[TEXT EXCERPT]:
☆ ☆ ☆ ☆

# female fighters in UFC



## UFC86 (May 21, 2010)

i think the ufc should add a women division weight class, people will watch.
if not ufc, then wec.

145
Cris "Cyborg" Santos (10-1)
Erin Toughill "Steel" (10-2)
Hiroki Yamanako (10-1)
Gina Carano "Conviction" (7-1)
Shana Olsen "Rock Solid" (4-0)
Cindy Dandois "Battle Cat" (4-0)
Marloes Coenen "Rumina" (17-4)
Kelly Kobold "Blood Red" (16-3)
Amanda Nunes "Lioness of the Ring" (5-1)
Jen Case (4-1)

135
Sarah Kaufmann (12-0)
Miesha Tate (11-2)
Takayo Hashi (12-2)
Amanda Buckner (11-5)
Shayna Baszler "The Queen of the Spades" (12-6)
Hitomi Akano "Girlfight Monster" (16-8)
Laura D'Auguste (9-0)
Rin Nakai (7-0)
Jennifer Tate "Rosebud" (6-1)
Tonya Evinger (8-4)
Adrienna Jenkins (17-5)
Roxanne Modafferi (15-6)
Carina Damm "Beauty but the Beast" (15-4)
Jennifer Howe (13-2)
Vanessa Porto (10-4)
Elaine Maxwell (4-3)
Kyra Gracie

125
Megumi Fuji "mega megu" (21-0)
Yuka Tsuji "vale tudo queen" (22-2)
Miku Matsumoto "supernova" (23-4)
Kyoko Takabayashi (11-4)
Mei Yamaguchi (6-2)
Tara LaRosa (18-2)
Lisa Ward (14-5)
Zoila Frausto "Warrior Princess (8-1)
Rosi Sexton "The Surgeon" (10-2)
Ana Michelle Tavares (7-2)
Erica Montoya (6-2)
Elana Reid "Baby Doll" (4-1)

edit: pictures
Shana Olsen








Marloes Coenen








Amanda Nunes








Kyra Gracie








Rin Nakai








Adrienna Jenkins








Carinna Damm








Miesha Tate








Erica Montoya








Megumi Fuji








Rosi Sexton








Zoila Frausto








Elana Reid


----------



## Roflcopter (Sep 5, 2008)

The UFC doesn't have a big enough kitchen for all of those women.


----------



## G_Land (Aug 11, 2009)

☆ ☆ ☆ ☆

Items from a dataset:
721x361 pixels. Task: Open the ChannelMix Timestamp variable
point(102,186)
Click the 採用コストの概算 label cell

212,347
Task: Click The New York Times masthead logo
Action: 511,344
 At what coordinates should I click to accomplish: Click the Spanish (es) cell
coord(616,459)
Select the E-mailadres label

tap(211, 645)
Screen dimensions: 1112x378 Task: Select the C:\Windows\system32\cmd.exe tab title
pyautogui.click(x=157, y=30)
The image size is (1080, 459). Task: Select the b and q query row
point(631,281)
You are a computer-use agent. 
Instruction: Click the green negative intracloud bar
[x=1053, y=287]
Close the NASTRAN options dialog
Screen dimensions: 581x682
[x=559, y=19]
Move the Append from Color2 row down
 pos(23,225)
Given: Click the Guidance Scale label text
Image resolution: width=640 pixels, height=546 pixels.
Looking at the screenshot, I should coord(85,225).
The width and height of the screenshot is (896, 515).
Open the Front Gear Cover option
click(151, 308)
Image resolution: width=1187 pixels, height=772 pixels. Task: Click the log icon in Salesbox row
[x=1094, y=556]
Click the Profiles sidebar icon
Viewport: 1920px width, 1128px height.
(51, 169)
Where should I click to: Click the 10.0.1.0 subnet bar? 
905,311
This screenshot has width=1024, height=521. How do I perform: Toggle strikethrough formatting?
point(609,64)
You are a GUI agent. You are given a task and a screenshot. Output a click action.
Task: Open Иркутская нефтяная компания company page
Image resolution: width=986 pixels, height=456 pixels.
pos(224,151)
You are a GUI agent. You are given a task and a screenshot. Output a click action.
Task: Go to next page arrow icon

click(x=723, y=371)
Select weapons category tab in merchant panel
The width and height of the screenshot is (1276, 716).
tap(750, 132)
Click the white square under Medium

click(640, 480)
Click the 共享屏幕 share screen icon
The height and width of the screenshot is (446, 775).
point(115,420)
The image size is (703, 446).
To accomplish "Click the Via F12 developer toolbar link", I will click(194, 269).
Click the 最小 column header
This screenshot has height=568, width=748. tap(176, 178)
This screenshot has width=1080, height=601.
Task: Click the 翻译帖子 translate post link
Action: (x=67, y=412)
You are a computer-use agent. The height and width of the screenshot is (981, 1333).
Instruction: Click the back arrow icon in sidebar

☆ ☆ ☆ ☆

[TASKS TO PERFORM]:
A – Summarize the thread on female fighters in the UFC in two sentences.
B – Reproduce word for word the part of the thread on female fighters in the UFC starting at "Amanda Buckner (11-5)" and ending at "Roxanne Modafferi (15-6)".
The records have no connection to the thread on female fighters in the UFC.

[ANSWERS TO EACH TASK]:
A – A poster argues that the UFC, or otherwise the WEC, should add a women's division because people will watch, and lists women fighters with their records under the 145, 135 and 125 weight classes. A second poster replies that the UFC doesn't have a big enough kitchen for all of those women.

B –
Amanda Buckner (11-5)
Shayna Baszler "The Queen of the Spades" (12-6)
Hitomi Akano "Girlfight Monster" (16-8)
Laura D'Auguste (9-0)
Rin Nakai (7-0)
Jennifer Tate "Rosebud" (6-1)
Tonya Evinger (8-4)
Adrienna Jenkins (17-5)
Roxanne Modafferi (15-6)